Mageta Island

Geography
- Location: Lake Victoria
- Coordinates: 0°08′S 34°01′E﻿ / ﻿0.133°S 34.017°E

Administration
- Kenya
- County: Siaya

Additional information
- Time zone: EAT (UTC+3:00);

= Mageta Island =

Island in Lake Victoria

Mageta Island is an island in Kenya on Lake Victoria.

It is located in the administrative area of Siaya County in the western part of the country, about 470 km west of the capital Nairobi. Tropical rainforest climate prevails in the area.

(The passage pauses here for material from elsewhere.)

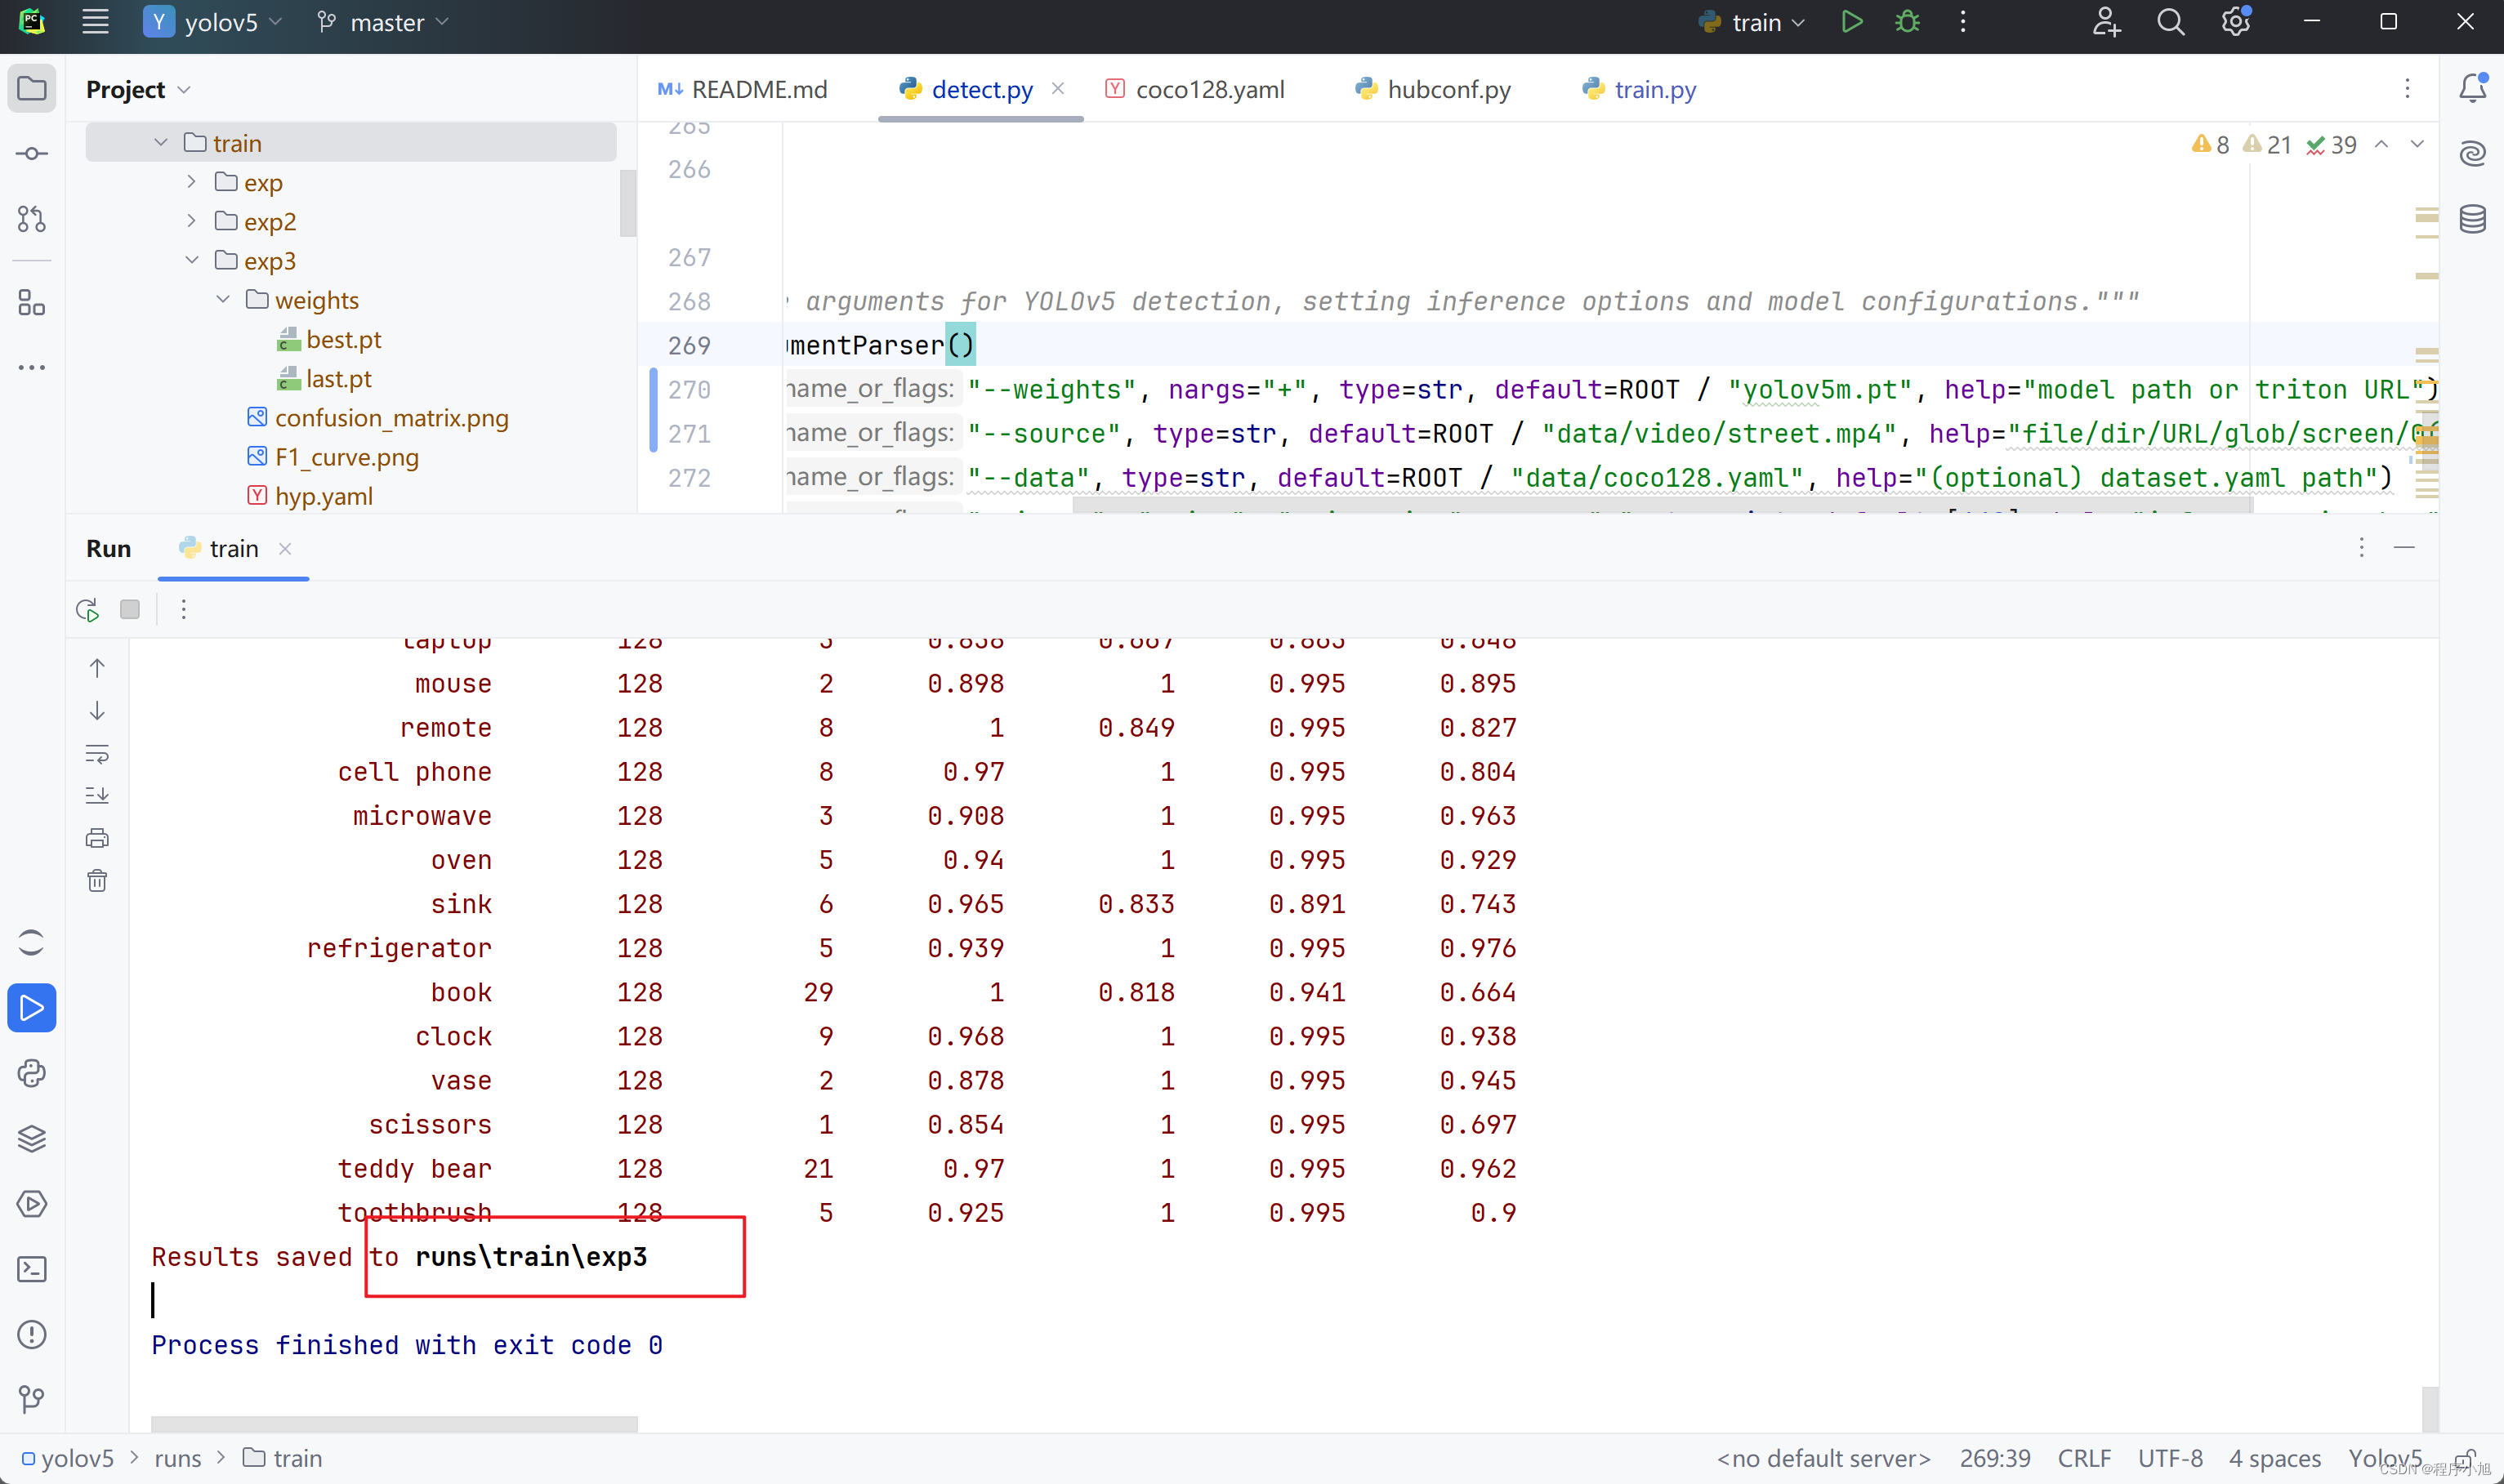Click the Database tool window icon
Image resolution: width=2504 pixels, height=1484 pixels.
coord(2472,218)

The average annual temperature on the island is 20°C. The warmest month is March, when the average temperature is 23°C, and the coldest is June, with 19°C. The average annual rainfall is 2 625 millimeters. The driest month is April, with 316 mm of precipitation on average, and the driest is February, with 100 mm of rainfall.

Mageta Island is one of the reference points used to differentiate the border between Kenya and Uganda.

As of March 2016, it was considered that no driven vehicle had been to Mageta Island and that there are no roads there. The island was thought to have been used as a detention camp for those arrested during the Mau Mau uprising. The late Waruru Kanja, a future MP for the Nyeri Town Constituency, was one of those thought to have been incarcerated there.